COLORADO AVE — A developer’s plan for a five-story office building on Colorado Avenue has drawn criticism from a Sunset Park neighborhood group over traffic concerns, despite the property owner’s claim the project is a net community benefit.
The Friends of Sunset Park expressed their opposition to the proposed 154,000-square-foot project at 2834 Colorado Ave. in a comment on the development’s Environmental Impact Report submitted to City Hall this week.
Zina Josephs, president of the Sunset Park group, said the project would create nearly 1,800 new daily car trips after completion, adding congestion to an area where additional development is proposed and traffic is already a problem.

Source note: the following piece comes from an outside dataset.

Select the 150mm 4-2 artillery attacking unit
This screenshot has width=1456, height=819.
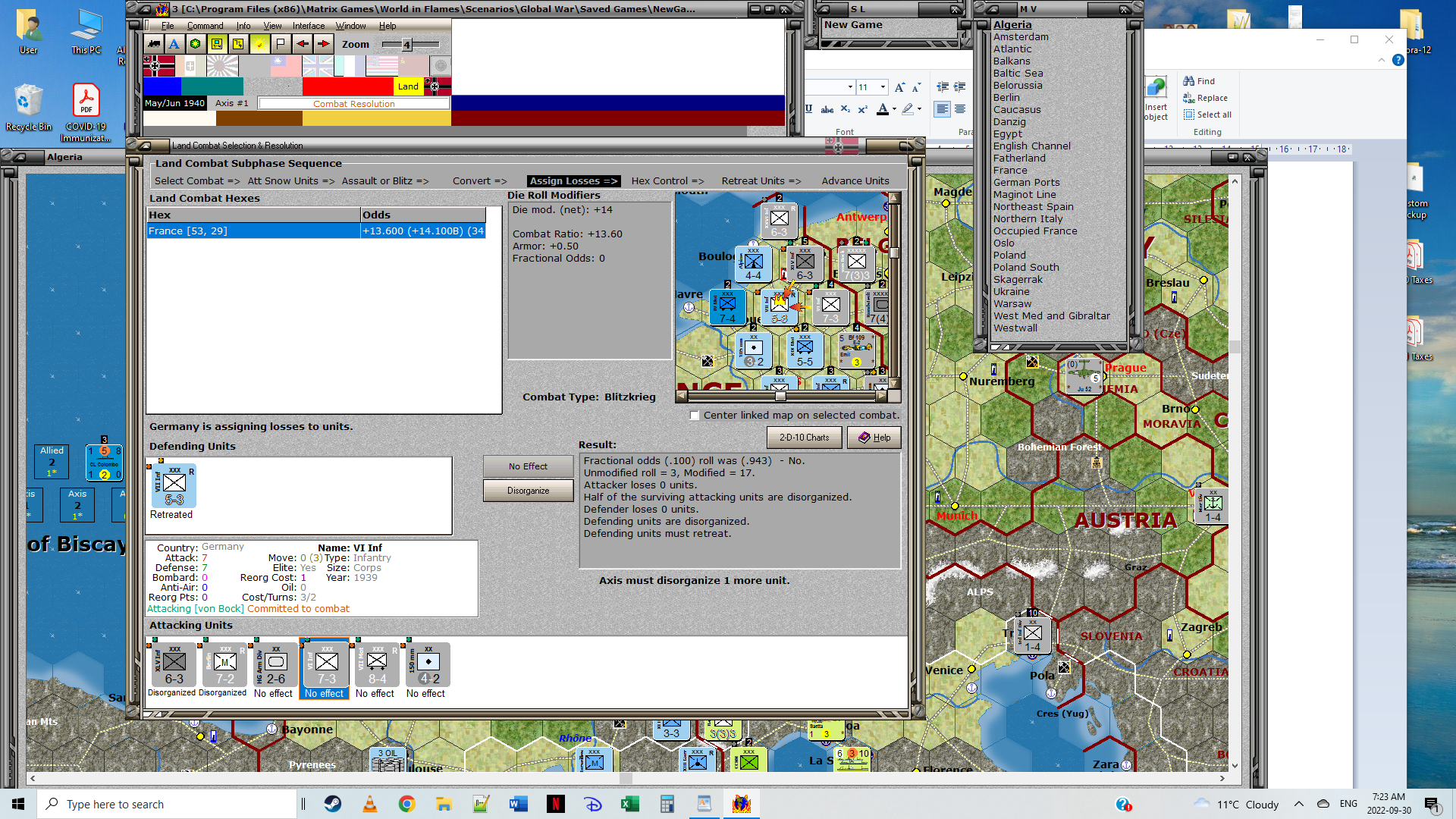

“When we see a one-story place being replaced by a five-story, that’s not a little bit of development, that’s a lot of development,” she said. “It just seems out of proportion and it makes our lives harder because we can’t get anyplace.”

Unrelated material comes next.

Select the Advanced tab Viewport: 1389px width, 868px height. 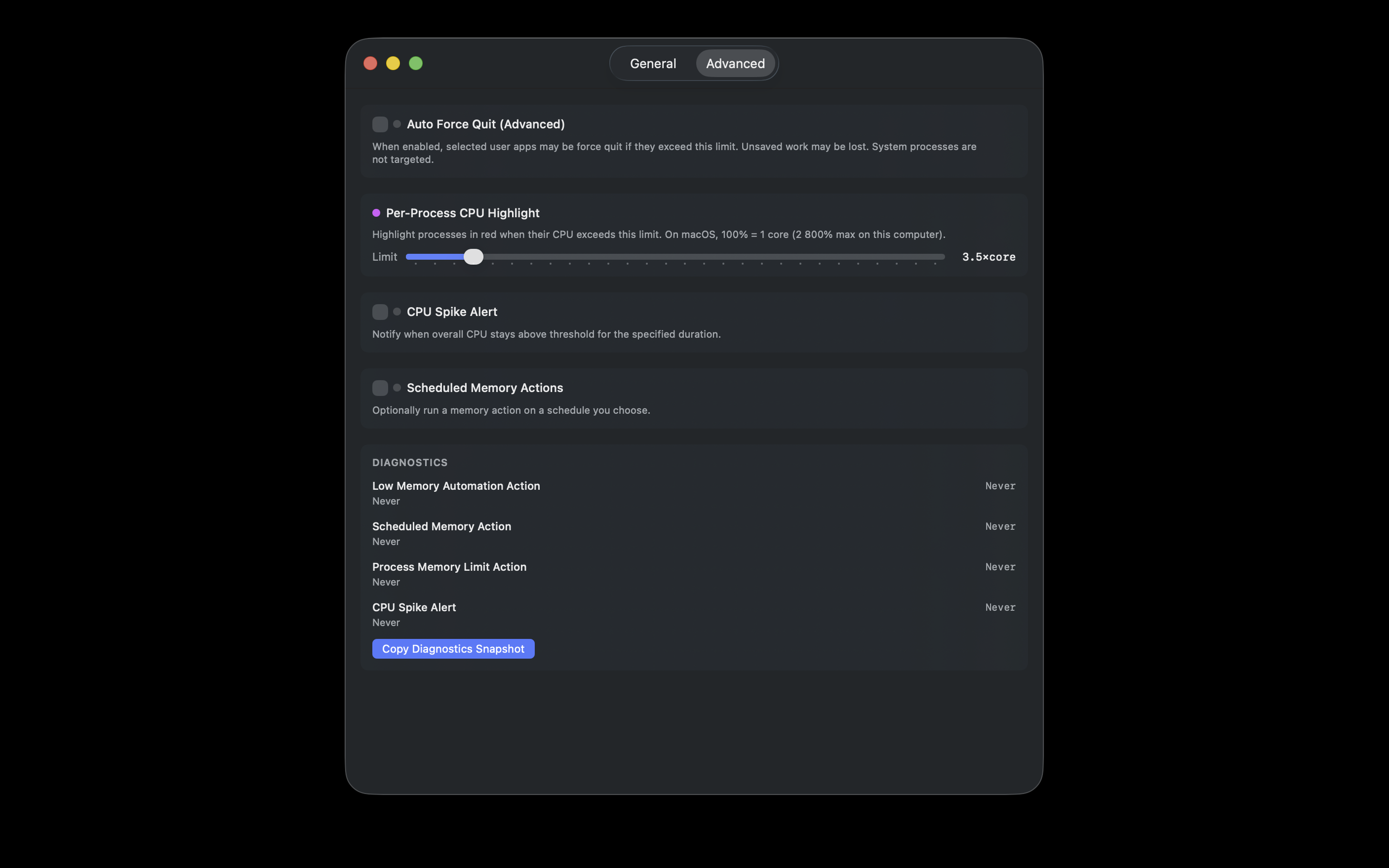tap(735, 63)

But Jack Walter, the managing partner of the group that owns the site, said the developers are committed to mitigating traffic impacts through a “traffic demand management program” that would involve giving workers incentives to take mass transit, distributing bus tokens, promoting carpooling and donating to the Big Blue Bus.
He also said the developers are offering significant community improvements, such as a 5,000-square-foot affordable day care facility and a new road to improve emergency responders’ access to the site.
The proposed project, which would be occupied by an entertainment company, quite possibly Lionsgate, would replace a high-vacancy industrial building that is a blight on the area, Walter said.
“It’s a death trap, a fire trap — it’s a complete eyesore,” he said of the current building, which houses several light manufacturing companies. “[Our project] will bring great design and great amenities to the area.”
To move forward, the project still needs to pass through the Planning Commission and receive final approval from the City Council. No hearings on the project have been scheduled.
David Martin, City Hall’s deputy director of planning and community development, declined to respond specifically to the Sunset Park group’s criticisms, saying a consultant still needs to respond to comments on the EIR.
He declined to comment on traffic concerns in the eastern part of the city, saying, “We have to look at each project on its merits.”